── Records supplied

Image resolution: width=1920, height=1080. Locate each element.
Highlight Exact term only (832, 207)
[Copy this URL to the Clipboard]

────
── Records supplied

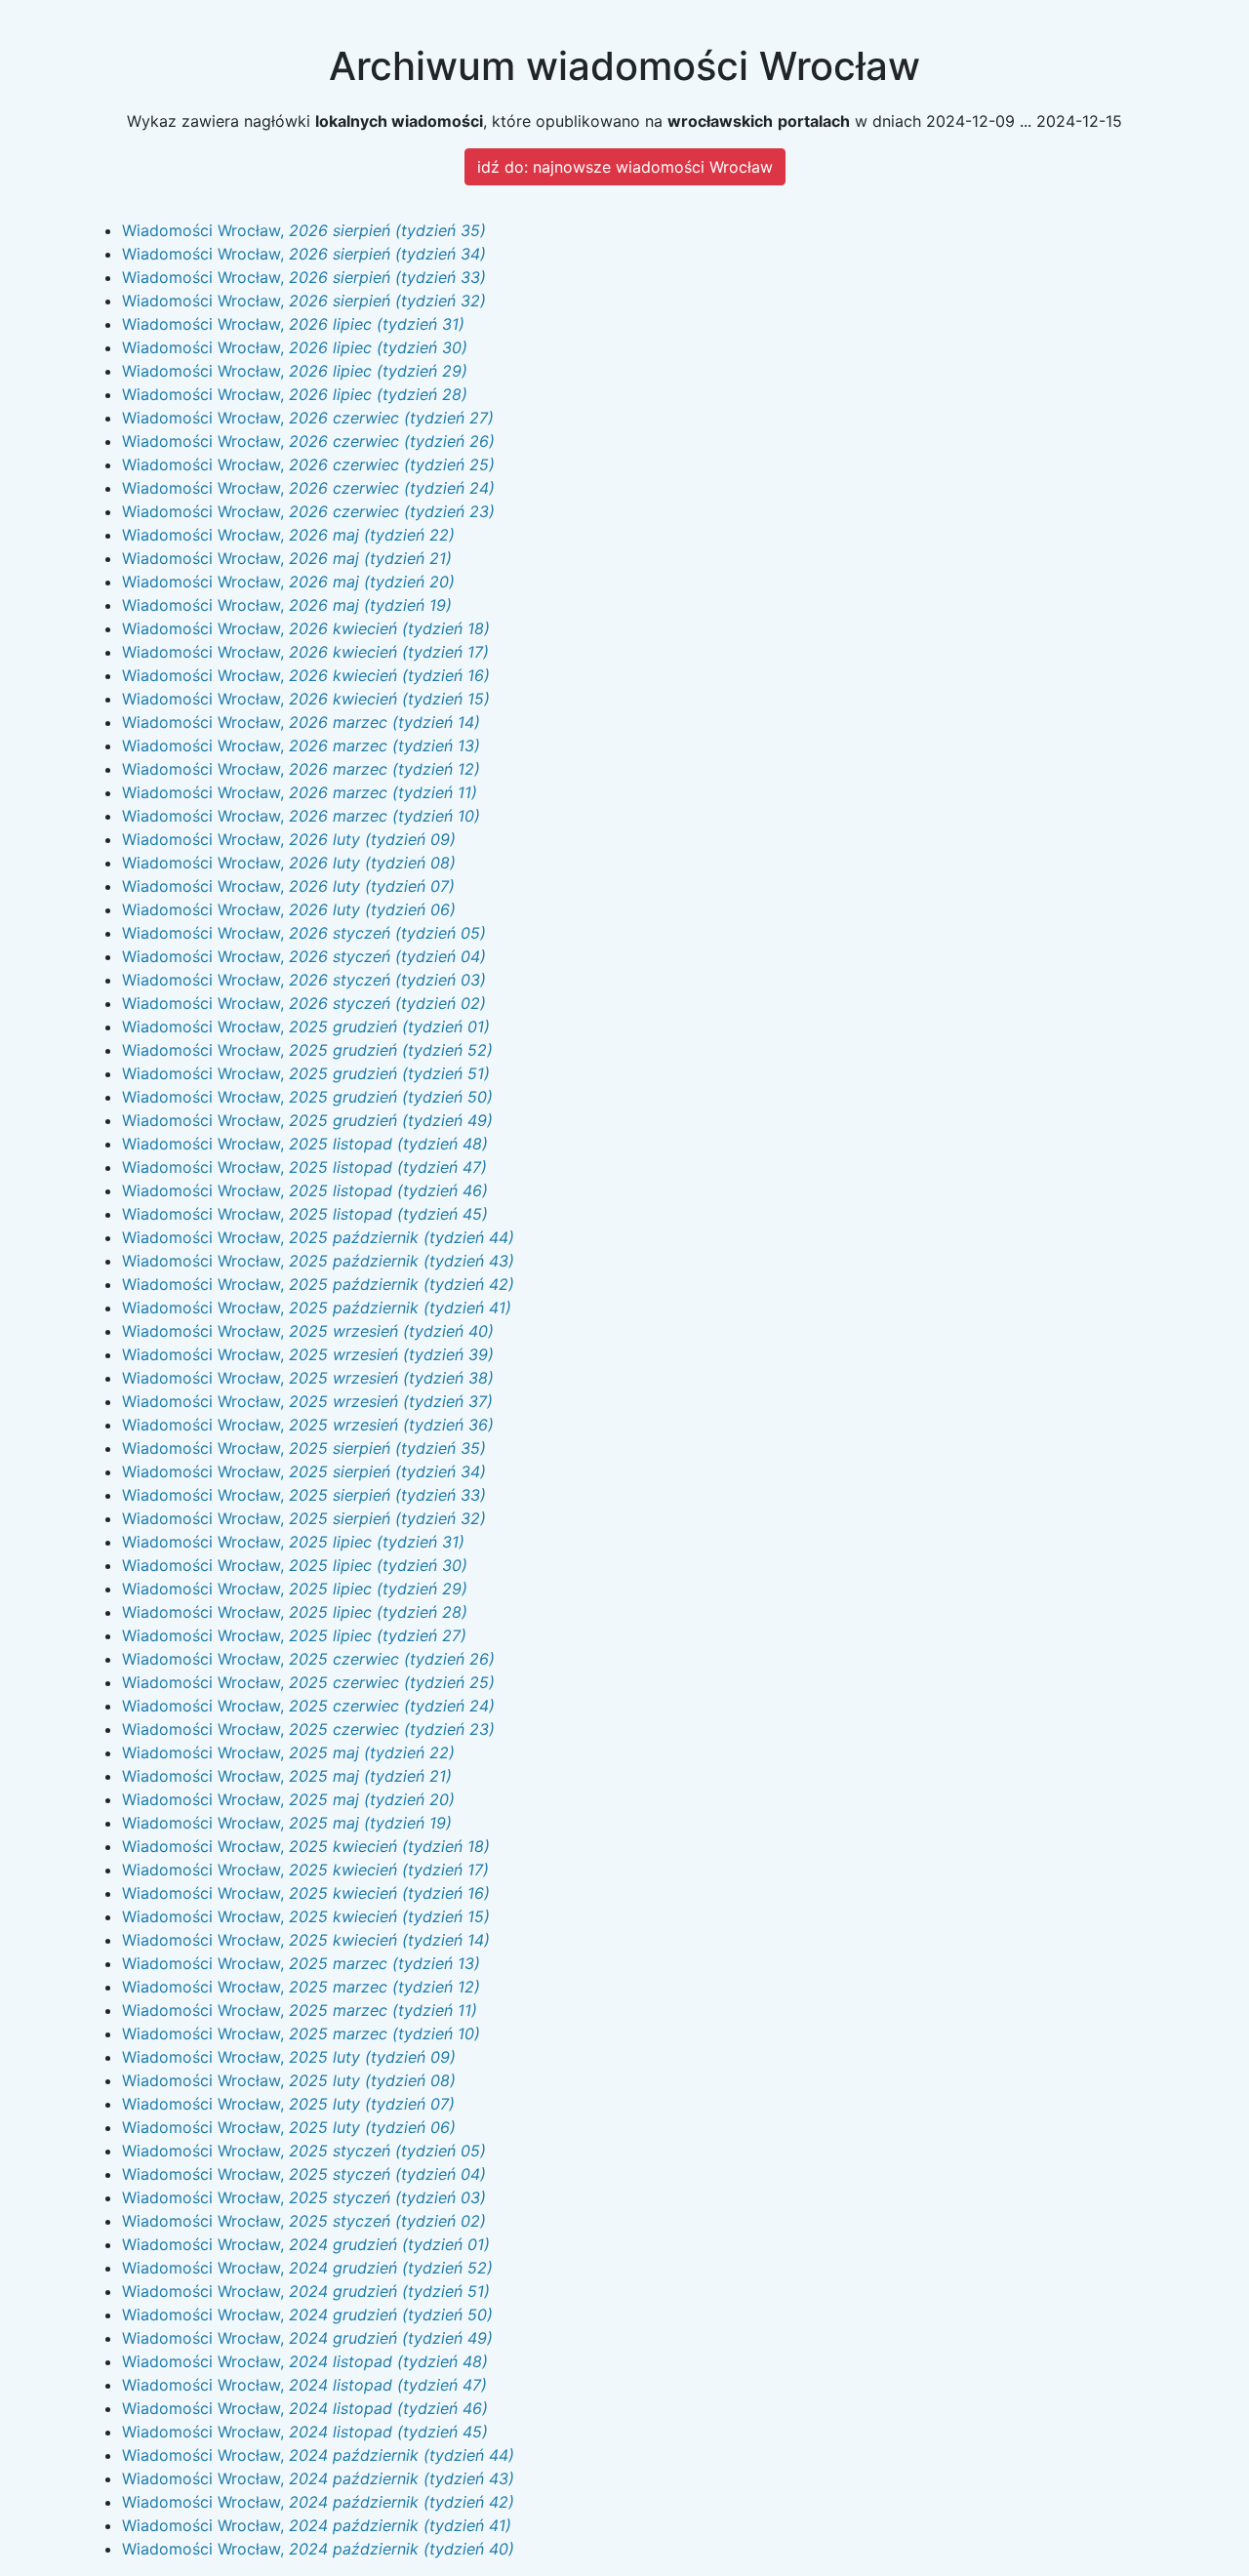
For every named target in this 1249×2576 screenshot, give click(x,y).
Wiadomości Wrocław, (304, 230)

────

## Aim of the exercise:
Using the records above, restate word for word the lines from the one with "Image resolution: width=1920, height=1080." through the one with "[Copy this URL to the Clipboard]", both included.

## Solution to this problem:
Image resolution: width=1920, height=1080. Locate each element.
Highlight Exact term only (832, 207)
[Copy this URL to the Clipboard]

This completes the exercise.